'nvidia-smi' module causes ESXi host to become unresponsive
search cancel

'nvidia-smi' module causes ESXi host to become unresponsive

book

Article ID: 386012

calendar_today

Updated On:

Products

VMware vSAN

Issue/Introduction

Symptoms:

ESXi host become unresponsive.
Host will come back accessible after the reboot.
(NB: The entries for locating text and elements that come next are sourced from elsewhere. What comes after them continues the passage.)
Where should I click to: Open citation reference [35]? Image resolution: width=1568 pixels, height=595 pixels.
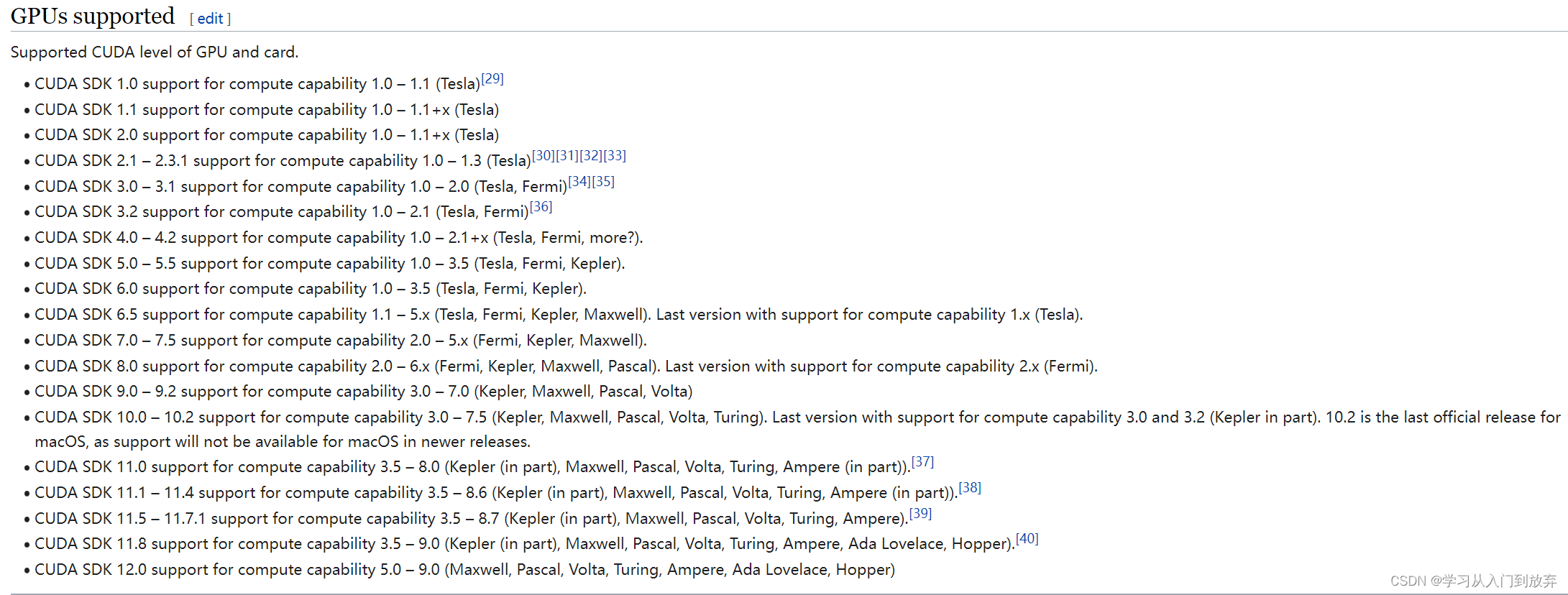coord(603,181)
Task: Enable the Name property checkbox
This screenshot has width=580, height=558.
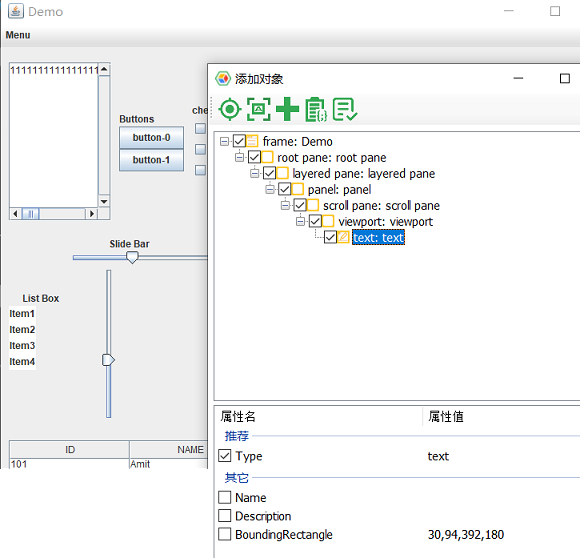Action: point(225,497)
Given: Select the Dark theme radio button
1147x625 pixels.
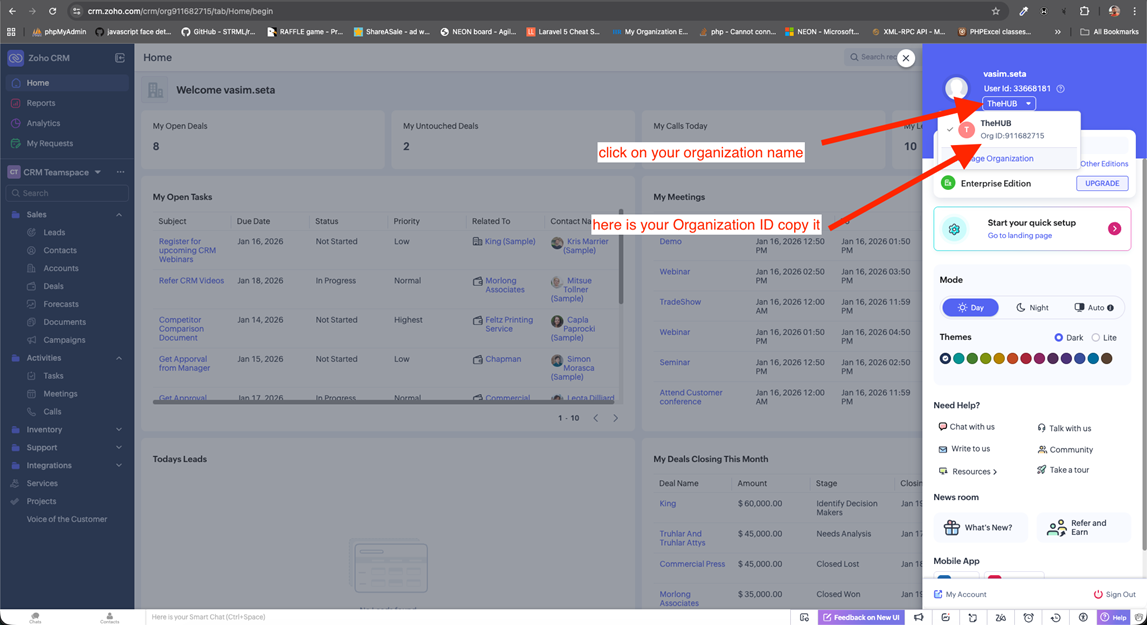Looking at the screenshot, I should [1058, 338].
/var/run/log/vmkernel.log on ESXi hosts is filled with the Admission failure events from 'nvidia-smi' module as below:

YYYY-MM-DDTHH:MM:SS.Z cpu72:274936160)Admission failure in path: host/vim/vimuser/terminal/ssh:nvidia-smi.274936232:uw.274936232
YYYY-MM-DDTHH:MM:SS.Z cpu72:274936160)UserWorld 'nvidia-smi' with cmdline 'unknown'
YYYY-MM-DDTHH:MM:SS.Z cpu72:274936160)uw.274936232 (2403560232) extraMin/extraFromParent: 3059/3059, ssh (672) childEmin/eMinLimit: 203341/204800
YYYY-MM-DDTHH:MM:SS.Z cpu72:274936160)WARNING: LinuxThread: 424: nvidia-smi: Error cloning thread: -28 (bad0081)
YYYY-MM-DDTHH:MM:SS.Z cpu72:274936160)Admission failure in path: host/vim/vimuser/terminal/ssh:nvidia-smi.274936233:uw.274936233
YYYY-MM-DDTHH:MM:SS.Z cpu72:274936160)UserWorld 'nvidia-smi' with cmdline 'unknown'
YYYY-MM-DDTHH:MM:SS.Z cpu72:274936160)uw.274936233 (2403560241) extraMin/extraFromParent: 3059/3059, ssh (672) childEmin/eMinLimit: 203352/204800
YYYY-MM-DDTHH:MM:SS.Z cpu72:274936160)WARNING: LinuxThread: 424: nvidia-smi: Error cloning thread: -28 (bad0081)
.. 
.. 
YYYY-MM-DDTHH:MM:SS.Z cpu16:2105810)Admission failure in path: host/vim/vmvisor/NVIDIAHost:nv-hostengine.274936450:uw.274936450
YYYY-MM-DDTHH:MM:SS.Z cpu16:2105810)UserWorld 'nv-hostengine' with cmdline 'unknown'
YYYY-MM-DDTHH:MM:SS.Z cpu16:2105810)uw.274936450 (2403562149) extraMin/extraFromParent: 13643/13643, NVIDIAHost (39528) childEmin/eMinLimit: 20349/32768
YYYY-MM-DDTHH:MM:SS.Z cpu16:2105810)WARNING: LinuxThread: 424: nv-hostengine: Error cloning thread: -28 (bad0081)
YYYY-MM-DDTHH:MM:SS.Z cpu97:274934361)WARNING: Heap: 3898: Could not allocate 102400 bytes for dynamic heap vsansparse. Request returned Out of memory (ok to retry)
YYYY-MM-DDTHH:MM:SS.Z cpu97:274934361)WARNING: Heap: 4109: Heap_Align(vsansparse, 98776/98776 bytes, 8 align) failed.  caller: 0x420018fb3580
YYYY-MM-DDTHH:MM:SS.Z cpu97:274934361)WARNING: Heap: 3898: Could not allocate 102400 bytes for dynamic heap vsansparse. Request returned Out of memory (ok to retry)

Environment

VMware ESXi 7.x
VMware ESXi 8.x

Cause

Memory leak from nvidia-smi module cause the ESXi host to become unresponsive.

Resolution

The NVIDIA System Management Interface (nvidia-smi) is a command line utility, based on top of the NVIDIA Management Library (NVML), intended to aid in the management and monitoring of NVIDIA GPU devices.

Please engage NVIDIA support to investigate the memory leak and nvidia-smi tool behavior with the current driver version.